- YOUR OBJECTIVE -
Filter the entries below, keeping every line that has the word "dimensions".

- STORED DATA -

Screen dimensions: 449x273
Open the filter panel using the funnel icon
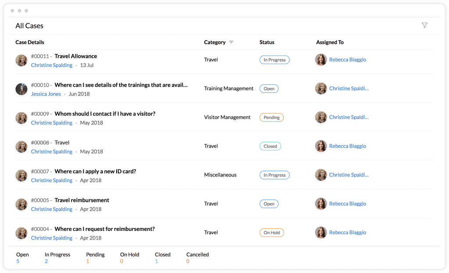(x=424, y=25)
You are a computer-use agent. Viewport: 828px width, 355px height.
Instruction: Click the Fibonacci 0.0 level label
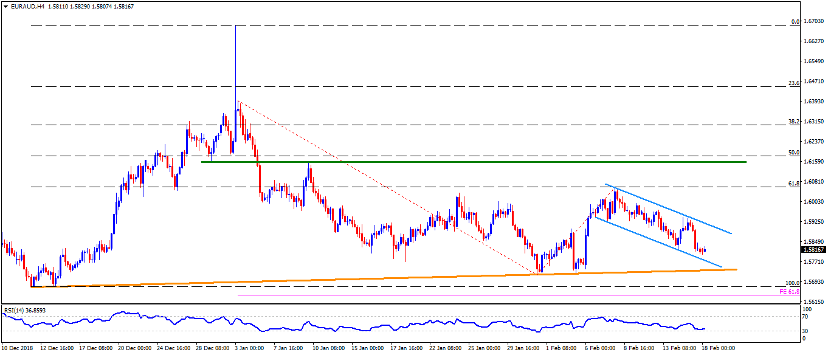tap(795, 21)
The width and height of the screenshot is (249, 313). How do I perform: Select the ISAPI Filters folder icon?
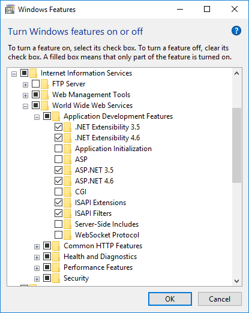pos(68,213)
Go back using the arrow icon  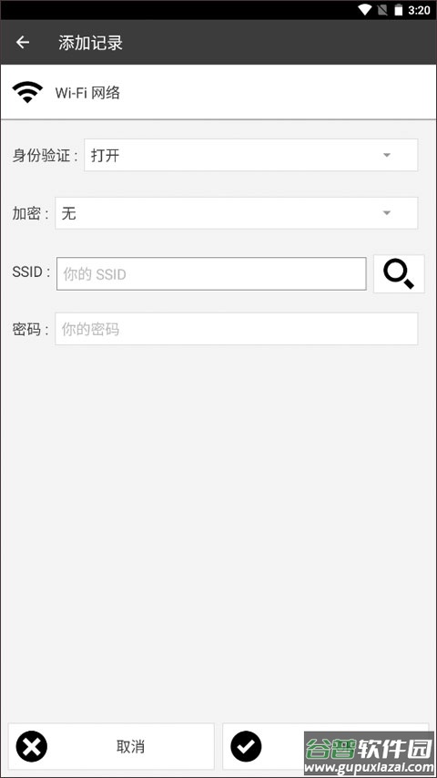click(23, 43)
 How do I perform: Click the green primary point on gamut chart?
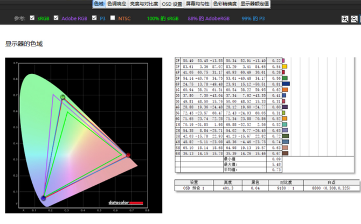coord(63,97)
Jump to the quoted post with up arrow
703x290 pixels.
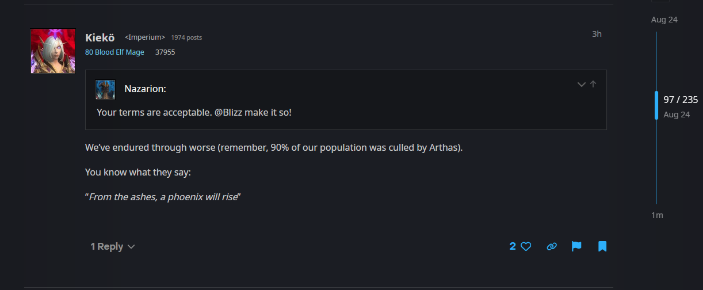click(593, 84)
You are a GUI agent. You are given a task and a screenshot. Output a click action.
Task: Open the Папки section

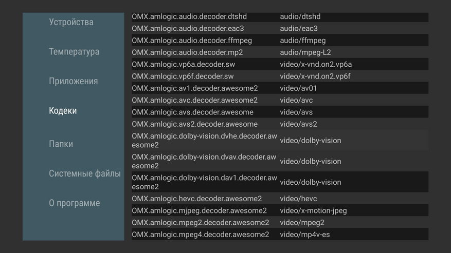tap(61, 144)
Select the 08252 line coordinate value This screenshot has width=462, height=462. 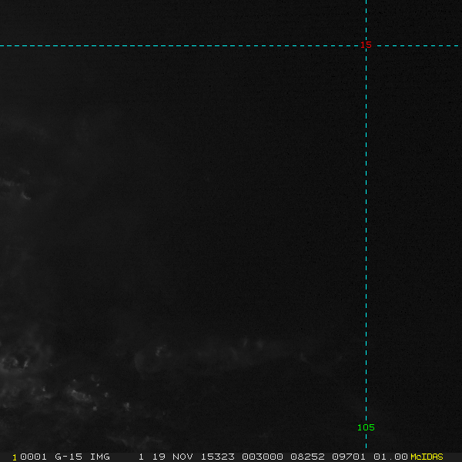click(307, 457)
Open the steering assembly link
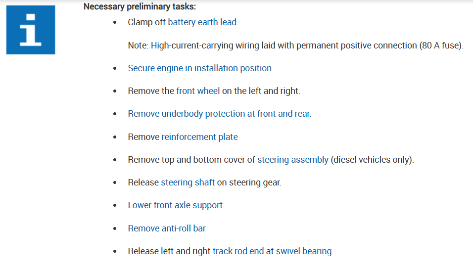 [x=292, y=160]
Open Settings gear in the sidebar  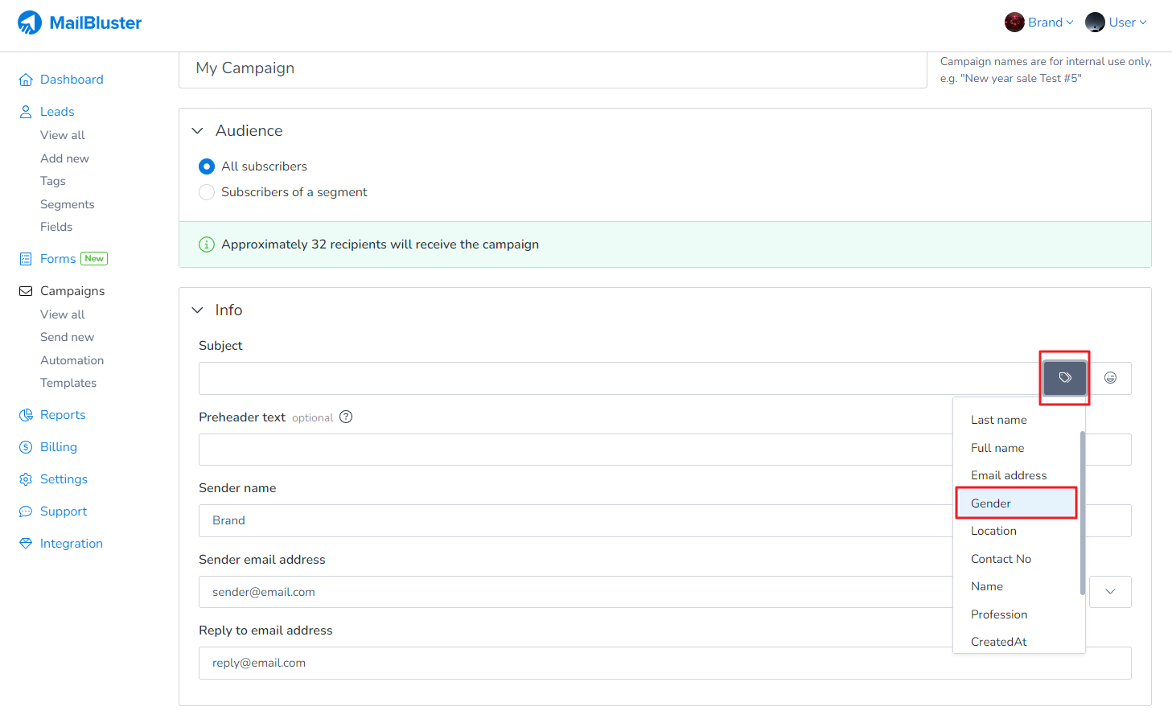pos(63,479)
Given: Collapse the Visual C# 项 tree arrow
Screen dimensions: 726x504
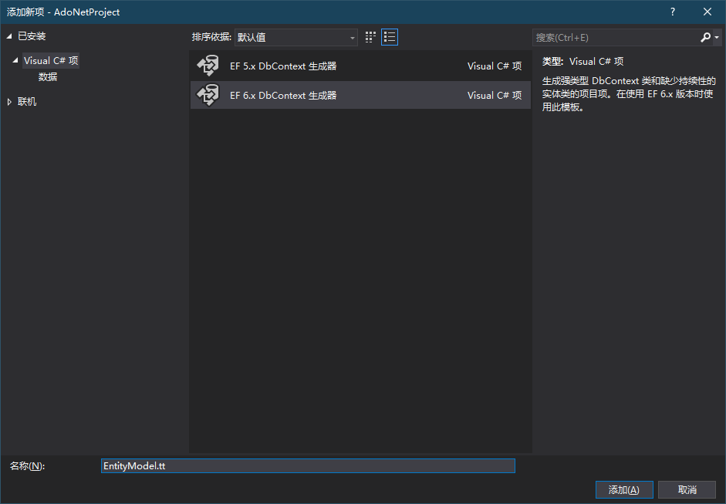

- WRITTEN REPLY -
Screen dimensions: 449x273
Screen dimensions: 726x504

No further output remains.